• **PROBLEM TO WORK ON**: Write out the part of the passage on Detroit and its auto industry between "In the ‘70s, the" and "musician Sixto Rodriquez.", inclusive.

• **TEXT PROVIDED**:

+++++

In the ‘70s, the automobile industry began to fall in terms of productivity and had high labor costs due to competition from Japanese companies like Honda, Nissan and Toyota and German companies like BMW. The gap widened until 2008; today, in addition to the fall of demand due to the financial crisis, consolidation is difficult.
In images of the city, you can see large abandoned and destroyed areas — an example of how a city can go from boom town to ghost town.
The boom was not only industrial. It was in Detroit where one company pushed for racial integration through music. Motown, created by Barry Gordy Jr. in 1959, continues to be a cultural reference. Part of its history, as much of the implosion in Detroit as that of Motown, can be seen in the movie “Searching for Sugar Man,” which follows the life of the musician Sixto Rodriquez.
The automobile industry continues to be an integral part of the economy in Detroit. Its weakening came as a result of high costs and production in countries such as Mexico. There the major industrial exports generate intra-firm trade with GM, Ford and Chrysler.
But industry in the United States, including the automobile industry, is in the process of reconstructing itself, which includes returning to local production. Here is where Detroit and its crisis have a place. This could modify conditions in Mexico significantly.

+++++

• **DATASET CONTENT**:

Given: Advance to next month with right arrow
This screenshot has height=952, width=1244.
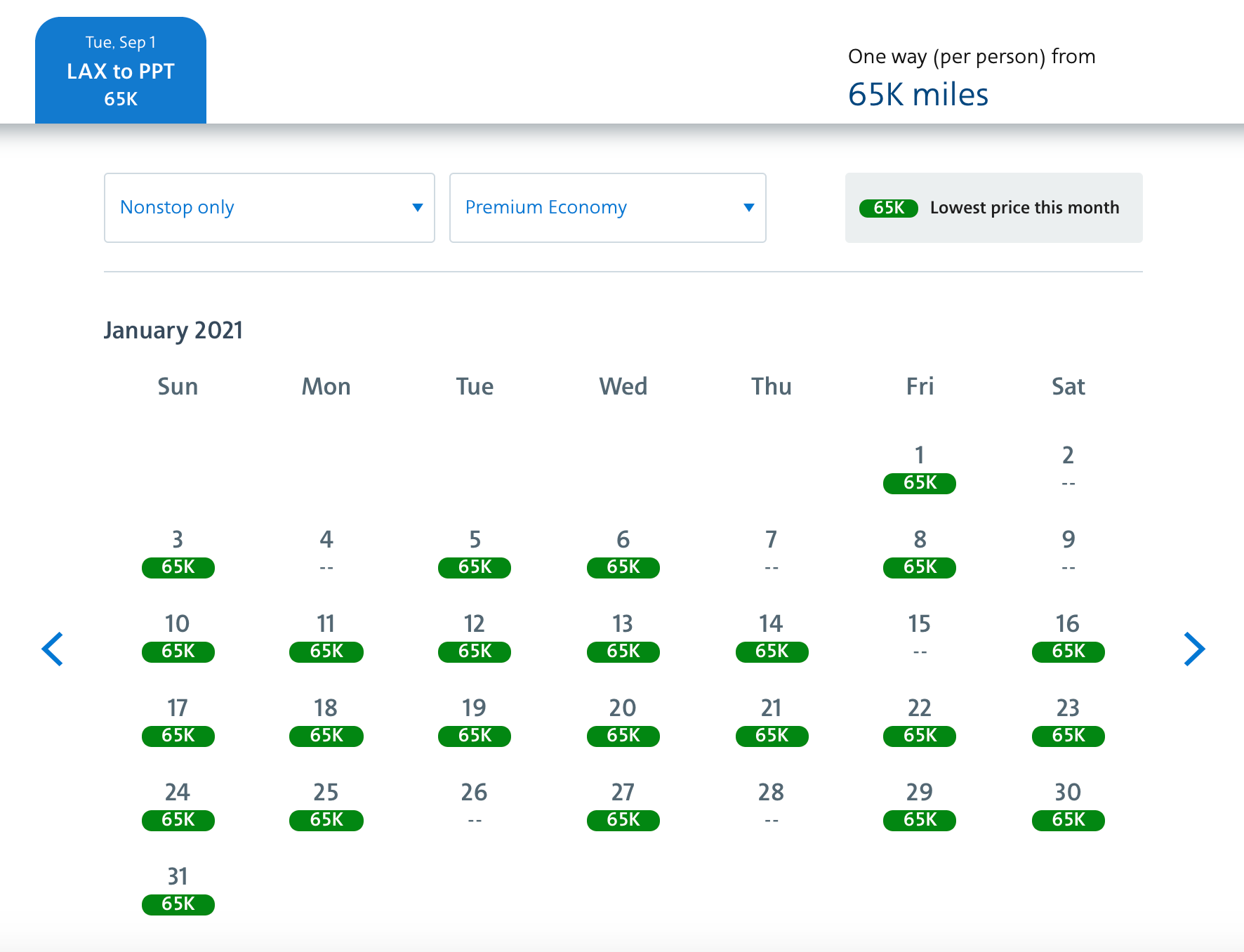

+++++

• **REPLY**:
In the ‘70s, the automobile industry began to fall in terms of productivity and had high labor costs due to competition from Japanese companies like Honda, Nissan and Toyota and German companies like BMW. The gap widened until 2008; today, in addition to the fall of demand due to the financial crisis, consolidation is difficult.
In images of the city, you can see large abandoned and destroyed areas — an example of how a city can go from boom town to ghost town.
The boom was not only industrial. It was in Detroit where one company pushed for racial integration through music. Motown, created by Barry Gordy Jr. in 1959, continues to be a cultural reference. Part of its history, as much of the implosion in Detroit as that of Motown, can be seen in the movie “Searching for Sugar Man,” which follows the life of the musician Sixto Rodriquez.